爲什麼有這篇博客
昨天購買了阿里雲的ecs服務器,通過xshell安裝了docker,然後在docker環境中安裝mysql,版本是8.0.21。開始一切順利,在服務器環境中能正常執行各種命令。結果在使用navicat遠程連接服務器mysql時卡住了,以下就是從卡住到解決的過程,希望能幫助到同樣遇到這個問題的人。
問題根源
先說結論,由於是阿里雲新實例,控制檯未設置規則,遠程無法訪問3306這個端口,導致了客戶端遠程連接出現10038這個錯誤。
排查過程
mysql登錄
先確定是否能正常在服務器上登錄
mysql -uroot -p Enter password: Welcome to the MySQL monitor. Commands end with ; or \g. Your MySQL connection id is 9 Server version: 8.0.21 MySQL Community Server - GPL
很顯然登錄成功,能正常操作show databases;這樣的命令
mysql> show databases; +--------------------+ | Database | +--------------------+ | information_schema | | mysql | | performance_schema | | sys | +--------------------+ 4 rows in set (0.00 sec)
創建數據庫
然後嘗試創建數據庫
mysql> create database test; Query OK, 1 row affected (0.00 sec) mysql> show databases; +--------------------+ | Database | +--------------------+ | information_schema | | mysql | | performance_schema | | sys | | test | +--------------------+ 5 rows in set (0.00 sec) mysql> use test; Database changed mysql> show tables; Empty set (0.00 sec)
走到這一步也沒有用任何問題
root用戶遠程登錄是否授權
mysql> use mysql; Reading table information for completion of table and column names You can turn off this feature to get a quicker startup with -A Database changed mysql> select User,authentication_string,Host from user; +------------------+------------------------------------------------------------------------+-----------+ | User | authentication_string | Host | +------------------+------------------------------------------------------------------------+-----------+ | root | *6BB4837EB74329105EE4568DDA7DC67ED2CA2AD9 | % | | mysql.infoschema | $A$005$THISISACOMBINATIONOFINVALIDSALTANDPASSWORDTHATMUSTNEVERBRBEUSED | localhost | | mysql.session | $A$005$THISISACOMBINATIONOFINVALIDSALTANDPASSWORDTHATMUSTNEVERBRBEUSED | localhost | | mysql.sys | $A$005$THISISACOMBINATIONOFINVALIDSALTANDPASSWORDTHATMUSTNEVERBRBEUSED | localhost | | root | $A$005$byLhU 'ict_qEg}A4pO6IUms8wmp1NNgUG2a.27n8HIPq..p5zMeDrtqF3 | localhost | +------------------+------------------------------------------------------------------------+-----------+ 5 rows in set (0.00 sec)

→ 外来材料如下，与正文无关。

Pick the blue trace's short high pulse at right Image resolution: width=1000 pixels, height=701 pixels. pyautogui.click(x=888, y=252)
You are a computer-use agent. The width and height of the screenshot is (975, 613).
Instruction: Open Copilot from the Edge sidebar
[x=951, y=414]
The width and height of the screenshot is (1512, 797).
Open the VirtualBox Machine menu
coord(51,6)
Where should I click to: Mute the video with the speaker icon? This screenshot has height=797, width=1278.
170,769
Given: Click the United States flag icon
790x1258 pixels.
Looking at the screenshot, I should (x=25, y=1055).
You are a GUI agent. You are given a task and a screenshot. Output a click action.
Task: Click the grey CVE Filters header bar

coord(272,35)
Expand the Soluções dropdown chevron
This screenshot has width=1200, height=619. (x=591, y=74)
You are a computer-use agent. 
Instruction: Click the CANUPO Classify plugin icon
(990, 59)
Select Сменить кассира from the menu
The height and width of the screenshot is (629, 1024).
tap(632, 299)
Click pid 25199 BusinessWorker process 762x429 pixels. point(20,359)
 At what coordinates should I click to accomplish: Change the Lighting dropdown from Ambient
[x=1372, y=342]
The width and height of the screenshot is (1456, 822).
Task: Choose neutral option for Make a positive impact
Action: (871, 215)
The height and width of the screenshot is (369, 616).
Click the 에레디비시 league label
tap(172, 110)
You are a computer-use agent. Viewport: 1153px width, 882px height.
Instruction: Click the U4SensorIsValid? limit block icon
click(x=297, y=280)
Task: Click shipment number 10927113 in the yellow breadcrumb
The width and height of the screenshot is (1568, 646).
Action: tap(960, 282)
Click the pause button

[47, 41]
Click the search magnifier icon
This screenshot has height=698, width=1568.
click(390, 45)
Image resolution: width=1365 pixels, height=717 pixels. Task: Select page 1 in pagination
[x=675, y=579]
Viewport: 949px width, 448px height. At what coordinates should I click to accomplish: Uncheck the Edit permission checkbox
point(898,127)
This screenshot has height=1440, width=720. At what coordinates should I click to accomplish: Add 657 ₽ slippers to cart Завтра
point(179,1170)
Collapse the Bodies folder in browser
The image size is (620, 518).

通過圖表看到有2個root賬戶,一個本地連接localhost ,一個%代表可以遠程連接。爲了保險起見,再次授權
修改用戶密碼和驗證方式
mysql> ALTER USER 'root'@'%' IDENTIFIED WITH mysql_native_password BY '123456'; Query OK, 0 rows affected (0.01 sec) mysql> flush privileges; Query OK, 0 rows affected (0.00 sec) mysql> select User,authentication_string,Host from user; +------------------+------------------------------------------------------------------------+-----------+ | User | authentication_string | Host | +------------------+------------------------------------------------------------------------+-----------+ | root | *6BB4837EB74329105EE4568DDA7DC67ED2CA2AD9 | % | | mysql.infoschema | $A$005$THISISACOMBINATIONOFINVALIDSALTANDPASSWORDTHATMUSTNEVERBRBEUSED | localhost | | mysql.session | $A$005$THISISACOMBINATIONOFINVALIDSALTANDPASSWORDTHATMUSTNEVERBRBEUSED | localhost | | mysql.sys | $A$005$THISISACOMBINATIONOFINVALIDSALTANDPASSWORDTHATMUSTNEVERBRBEUSED | localhost | | root | $A$005$byLhU 'ict_qEg}A4pO6IUms8wmp1NNgUG2a.27n8HIPq..p5zMeDrtqF3 | localhost | +------------------+------------------------------------------------------------------------+-----------+ 5 rows in set (0.00 sec)
再次授權
GRANT ALL PRIVILEGES ON *.* TO 'root'@'%' IDENTIFIED BY '123456' ; flush privileges;
還是一點反應也沒有,遠程連接依然是10038
刪除一個root賬戶,保留一個
delete from user where host="%" and user="root"; 刪除之後,就修改剩餘 root 用戶 ,把host修改爲% update user set host = '%' where user = 'root'; FLUSH PRIVILEGES;
其它類型的騷操作
1.新增test用戶,再次走授權邏輯,遠程連接失敗。
2.重啓docker,重啓mysql容器
3.查看mysql配置 my.conf裏面是否禁用遠程 bind 127.0.0.1,很顯然默認是沒有的
4.是否開啓了防火牆
5.各種查博客
最終
查到一篇博客,裏面提示 如果是ecs主機,需要檢查一下規則設置,3306是否被允許訪問, 果斷的試了試,搞定
ecs設置如下
果斷的把常用的幾個端口一起設置了 6379,8080,3306,80
結尾
如果你遇到了mysql 遠程連接10038 並且是阿里雲主機,可以考慮第一時間看看訪問規則設置,新實例默認只有一個22端口是可以訪問的。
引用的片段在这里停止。